| DATA UNDER STUDY |
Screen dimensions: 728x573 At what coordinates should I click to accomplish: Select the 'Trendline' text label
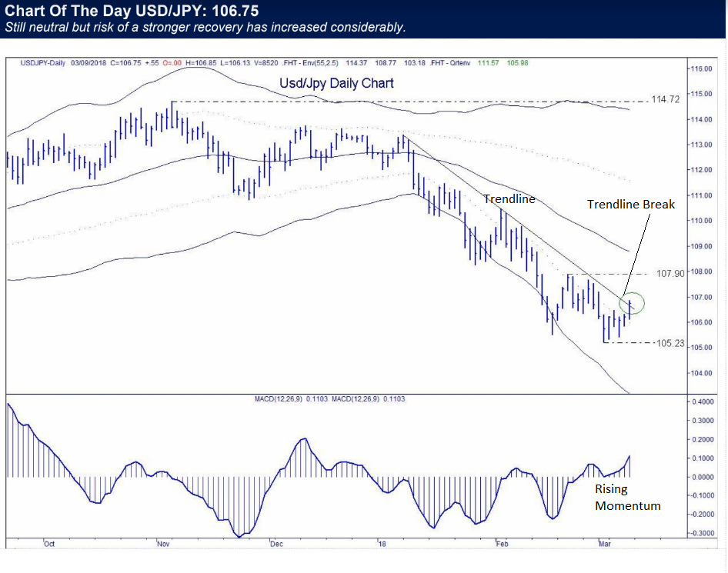point(508,198)
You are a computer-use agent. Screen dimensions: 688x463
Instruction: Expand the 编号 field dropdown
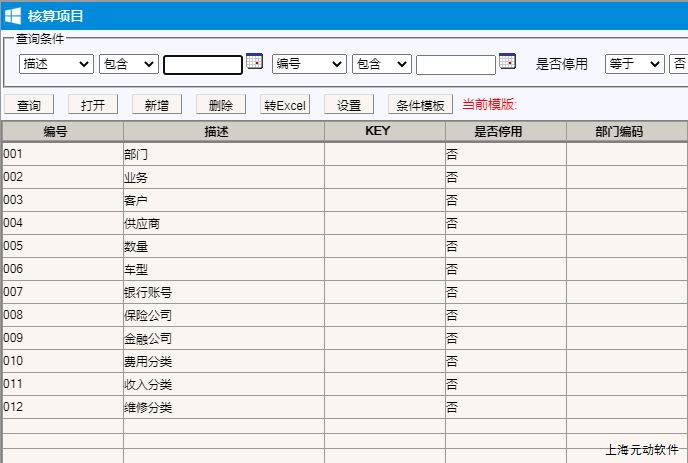pyautogui.click(x=309, y=64)

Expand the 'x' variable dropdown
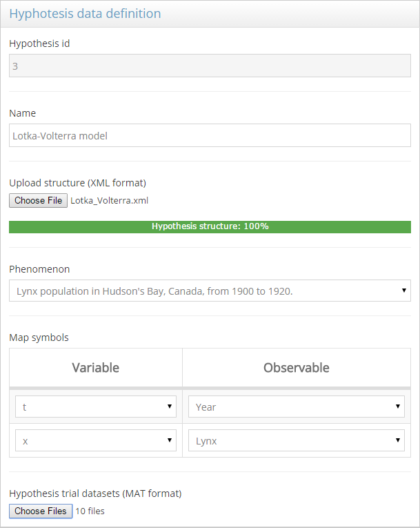(x=96, y=440)
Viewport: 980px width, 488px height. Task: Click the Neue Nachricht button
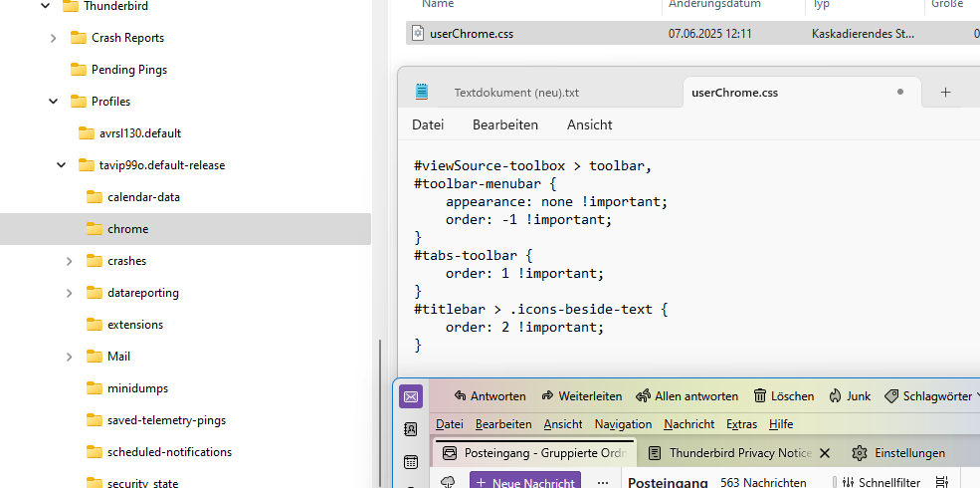coord(525,482)
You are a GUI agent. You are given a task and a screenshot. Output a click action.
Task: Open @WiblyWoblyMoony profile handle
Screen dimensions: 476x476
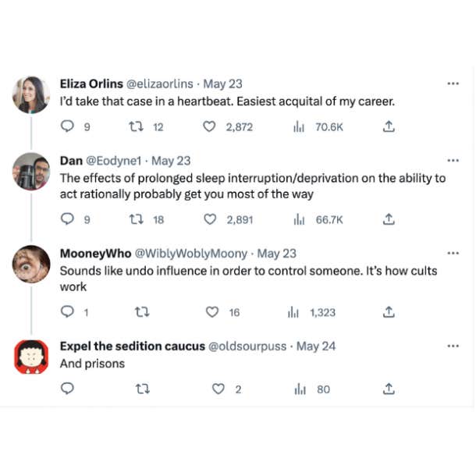[x=191, y=254]
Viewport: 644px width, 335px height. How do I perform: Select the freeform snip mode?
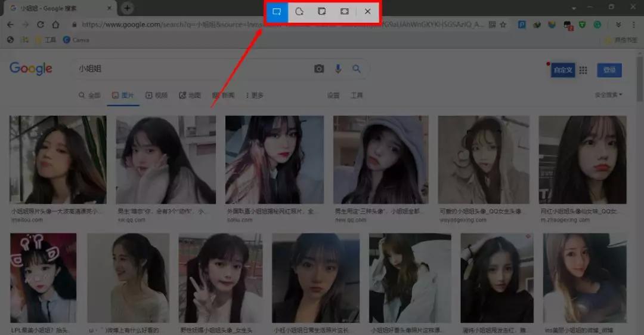(299, 11)
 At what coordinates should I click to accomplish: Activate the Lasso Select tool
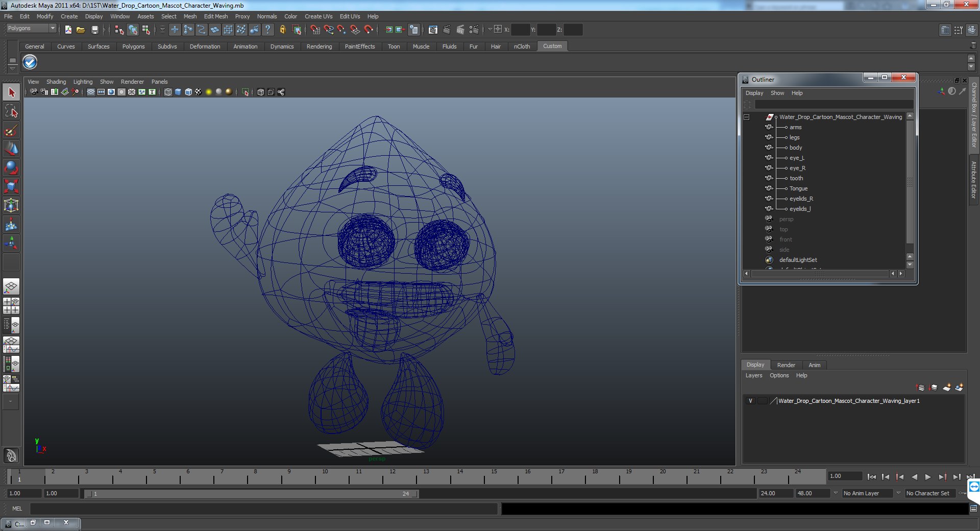pyautogui.click(x=11, y=111)
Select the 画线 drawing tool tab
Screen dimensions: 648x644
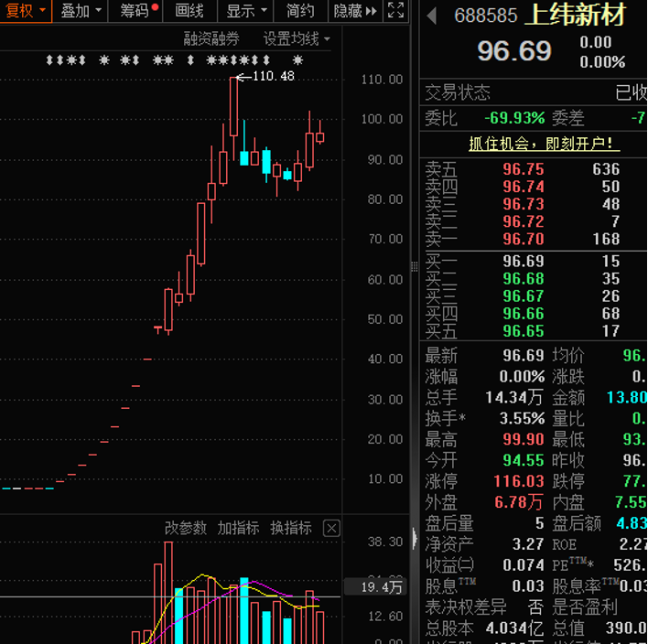(x=189, y=11)
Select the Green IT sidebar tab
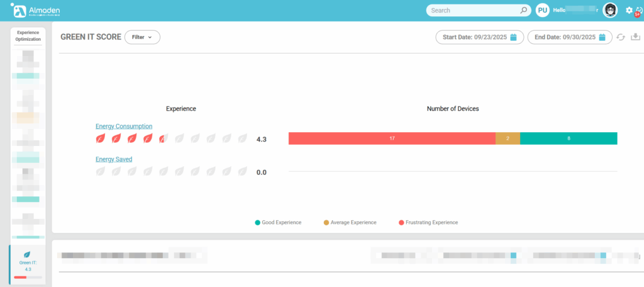Viewport: 644px width, 287px height. pos(28,266)
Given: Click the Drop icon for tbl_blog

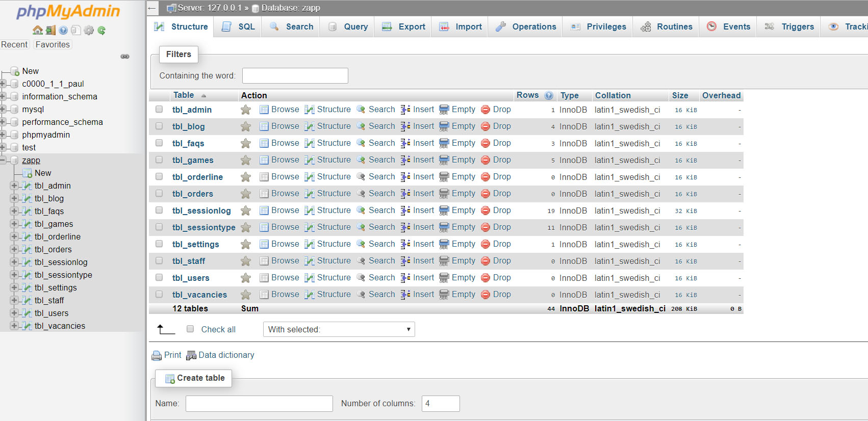Looking at the screenshot, I should pos(486,126).
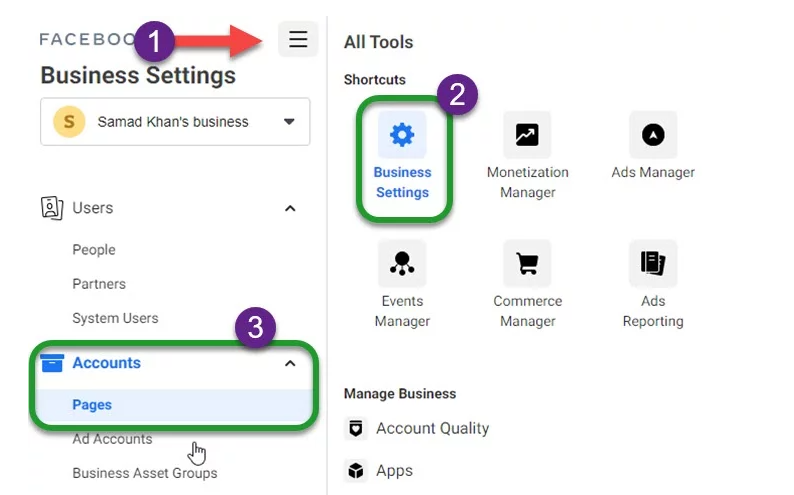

| TASK INSTRUCTIONS |
Quote verbatim the final run of lines in the material above, from the line that contains "Screen dimensions: 476x476" through the very last line, excluding any pictures.

| ANSWER SPACE |
Screen dimensions: 476x476
[x=191, y=254]
Viewport: 644px width, 335px height. How do I perform: Select the freeform snip mode?
(299, 11)
 At what coordinates should I click to accomplish: Activate the Lasso Select tool
pyautogui.click(x=11, y=111)
Select the 画线 drawing tool tab
Screen dimensions: 648x644
(x=189, y=11)
Select the Green IT sidebar tab
Viewport: 644px width, 287px height. pos(28,266)
Given: Click the Drop icon for tbl_blog

Looking at the screenshot, I should pos(486,126).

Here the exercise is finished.